The Problem With Ice Cream Cakes

I think we can all agree that ice cream cake is one of the best things in the history of really good things, right? Of course we can. Because who doesn’t enjoy layers of ice creamy deliciousness packed between moist cake? No one, that’s who.

While it’s a scientific fact that ice cream cake really is the gold standard of frozen desserts, there is still come contention about where the best ice cream cakes can be obtained. Some argue that Dairy Queen, that infamous monarch of lactose, leads the pack when it comes to ice cream cake artistry. Others still swear by the work of Carvel or Baskin Robbins, especially citing the latter’s thirty-one flavors as the basis for their claim. While I agree that these purveyors are skilled in the craft of ice cream cakery, they pale in comparison to the pure ambrosia coming out of Cold Stone Creamery. For the eater, their cakes impart the purest of joys that is unmatched by lesser cakes. But for someone like me, that joy comes at an uncomfortable cost.

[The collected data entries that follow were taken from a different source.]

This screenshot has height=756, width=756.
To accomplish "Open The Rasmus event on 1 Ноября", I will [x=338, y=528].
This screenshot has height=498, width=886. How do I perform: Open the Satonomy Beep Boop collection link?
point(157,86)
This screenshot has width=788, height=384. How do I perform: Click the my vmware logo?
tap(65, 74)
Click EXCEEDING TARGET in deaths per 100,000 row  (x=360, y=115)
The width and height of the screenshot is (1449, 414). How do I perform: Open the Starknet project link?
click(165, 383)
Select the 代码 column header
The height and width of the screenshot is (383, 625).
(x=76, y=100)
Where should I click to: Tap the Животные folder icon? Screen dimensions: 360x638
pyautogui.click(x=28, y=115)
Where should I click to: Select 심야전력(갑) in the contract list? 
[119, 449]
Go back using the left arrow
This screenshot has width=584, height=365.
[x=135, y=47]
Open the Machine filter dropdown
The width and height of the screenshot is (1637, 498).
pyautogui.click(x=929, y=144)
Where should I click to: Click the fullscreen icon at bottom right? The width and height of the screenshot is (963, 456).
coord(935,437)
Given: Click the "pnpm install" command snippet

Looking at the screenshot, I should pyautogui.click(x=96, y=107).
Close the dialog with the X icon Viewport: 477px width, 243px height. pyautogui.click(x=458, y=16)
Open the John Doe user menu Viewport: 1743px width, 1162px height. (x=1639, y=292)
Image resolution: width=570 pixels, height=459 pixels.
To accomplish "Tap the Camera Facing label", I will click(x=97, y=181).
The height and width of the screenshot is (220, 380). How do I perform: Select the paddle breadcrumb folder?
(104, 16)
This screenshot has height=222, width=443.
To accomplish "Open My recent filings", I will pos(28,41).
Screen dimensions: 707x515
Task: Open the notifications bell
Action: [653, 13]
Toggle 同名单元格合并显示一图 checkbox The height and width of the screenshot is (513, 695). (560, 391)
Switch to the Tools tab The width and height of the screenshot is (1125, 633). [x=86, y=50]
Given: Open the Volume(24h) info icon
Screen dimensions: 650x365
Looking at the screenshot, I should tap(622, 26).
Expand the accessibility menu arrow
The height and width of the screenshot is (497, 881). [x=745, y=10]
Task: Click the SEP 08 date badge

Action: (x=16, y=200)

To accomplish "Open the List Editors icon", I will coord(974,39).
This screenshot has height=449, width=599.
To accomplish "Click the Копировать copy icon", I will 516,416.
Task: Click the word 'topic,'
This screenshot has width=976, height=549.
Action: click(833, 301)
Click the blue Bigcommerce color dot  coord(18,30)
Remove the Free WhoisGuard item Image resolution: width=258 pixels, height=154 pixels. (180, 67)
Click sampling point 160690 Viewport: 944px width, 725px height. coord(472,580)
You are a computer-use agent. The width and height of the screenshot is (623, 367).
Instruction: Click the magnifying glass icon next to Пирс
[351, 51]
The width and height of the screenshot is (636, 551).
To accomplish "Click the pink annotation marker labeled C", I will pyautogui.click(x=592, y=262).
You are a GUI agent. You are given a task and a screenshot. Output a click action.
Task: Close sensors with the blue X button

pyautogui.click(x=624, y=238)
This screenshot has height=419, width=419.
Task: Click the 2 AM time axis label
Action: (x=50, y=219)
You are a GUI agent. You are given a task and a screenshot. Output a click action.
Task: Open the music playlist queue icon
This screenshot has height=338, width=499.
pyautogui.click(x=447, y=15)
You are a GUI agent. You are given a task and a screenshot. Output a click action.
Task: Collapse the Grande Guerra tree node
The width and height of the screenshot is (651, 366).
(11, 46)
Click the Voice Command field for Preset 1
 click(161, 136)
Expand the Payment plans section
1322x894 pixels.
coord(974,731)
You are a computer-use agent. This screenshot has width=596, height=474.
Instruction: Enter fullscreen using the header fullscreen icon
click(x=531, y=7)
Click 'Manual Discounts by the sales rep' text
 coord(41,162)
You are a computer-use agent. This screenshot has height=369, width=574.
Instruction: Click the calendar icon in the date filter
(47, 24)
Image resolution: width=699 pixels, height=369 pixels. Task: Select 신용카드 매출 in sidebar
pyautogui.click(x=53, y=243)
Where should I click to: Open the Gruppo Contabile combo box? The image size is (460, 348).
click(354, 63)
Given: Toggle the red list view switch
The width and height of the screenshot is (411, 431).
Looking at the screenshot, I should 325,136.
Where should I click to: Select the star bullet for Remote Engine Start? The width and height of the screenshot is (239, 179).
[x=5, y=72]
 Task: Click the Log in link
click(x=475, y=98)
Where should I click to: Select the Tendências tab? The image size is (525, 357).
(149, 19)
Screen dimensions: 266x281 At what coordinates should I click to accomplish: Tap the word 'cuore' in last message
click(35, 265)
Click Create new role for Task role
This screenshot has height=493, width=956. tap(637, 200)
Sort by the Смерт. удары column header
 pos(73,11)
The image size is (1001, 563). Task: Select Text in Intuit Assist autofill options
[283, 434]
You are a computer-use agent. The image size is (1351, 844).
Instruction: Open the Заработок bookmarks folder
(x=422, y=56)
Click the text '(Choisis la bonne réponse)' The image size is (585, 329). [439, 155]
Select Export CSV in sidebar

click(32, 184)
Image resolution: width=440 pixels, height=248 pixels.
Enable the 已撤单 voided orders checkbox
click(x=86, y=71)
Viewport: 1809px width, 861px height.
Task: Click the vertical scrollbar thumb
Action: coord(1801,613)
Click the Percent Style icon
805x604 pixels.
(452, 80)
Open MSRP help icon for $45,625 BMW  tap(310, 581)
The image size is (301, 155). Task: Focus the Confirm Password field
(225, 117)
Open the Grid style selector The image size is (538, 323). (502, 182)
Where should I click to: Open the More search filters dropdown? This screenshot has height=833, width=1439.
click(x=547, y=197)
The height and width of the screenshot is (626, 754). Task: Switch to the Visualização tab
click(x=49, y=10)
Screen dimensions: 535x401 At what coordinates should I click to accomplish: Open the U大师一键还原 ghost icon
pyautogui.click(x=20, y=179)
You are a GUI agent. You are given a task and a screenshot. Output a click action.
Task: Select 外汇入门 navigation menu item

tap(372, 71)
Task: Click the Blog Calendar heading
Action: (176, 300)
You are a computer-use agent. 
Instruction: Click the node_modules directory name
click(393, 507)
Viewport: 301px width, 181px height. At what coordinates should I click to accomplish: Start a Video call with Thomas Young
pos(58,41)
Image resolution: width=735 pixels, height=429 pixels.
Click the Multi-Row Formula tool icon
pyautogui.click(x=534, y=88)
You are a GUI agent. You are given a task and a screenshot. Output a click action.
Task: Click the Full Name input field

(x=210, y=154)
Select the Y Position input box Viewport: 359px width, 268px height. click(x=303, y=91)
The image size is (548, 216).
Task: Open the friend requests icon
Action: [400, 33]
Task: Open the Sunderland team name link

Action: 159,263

For whatever reason, I am overcome by a deep sense of discomfort whenever someone sings in public. I know, it’s weird. Some people don’t like public breastfeeding, others hate public displays of affection. Me, I don’t like when people sing in public. Maybe it’s the spontaneity of the situation that makes me uncomfortable or that people with poor singing skills seem to be the ones most drawn to strong-arming me into being their impromptu audience. Either way, I don’t like it, which makes going to Cold Stone a serious test of my character.

If you’ve ever been to a Cold Stone then you’re probably familiar with the disgusting “tip for a song” policy they enforce on their employees. If not, it’s basically this: for every dollar a grateful patron drops into their tip jar the Cold Stone employees are forced to croon some familiar tune (i.e. that old classic, “Zippety-Doo-Dah”) that’s had its lyrics twisted into a heaping scoop of propaganda by their creamy corporate overlords. Still, I feel obligated to tip them because of the overwhelming sense of gratitude I feel whenever purchasing one of their cakes. Well, that, and I don’t want them to think I’m cheap. I’m essentially forced to choose between the lesser of two discomforts, which is in itself a source of a whole other discomfort. The whole thing really puts me in quite a pickle.

I haven’t found a clear path to deal with the situation yet. Thankfully though, there’s still one slice of ice cream cake left in the freezer to help me think. There’s a decent chance that I might need more to help solve this problem, but let’s all pray it doesn’t come to that.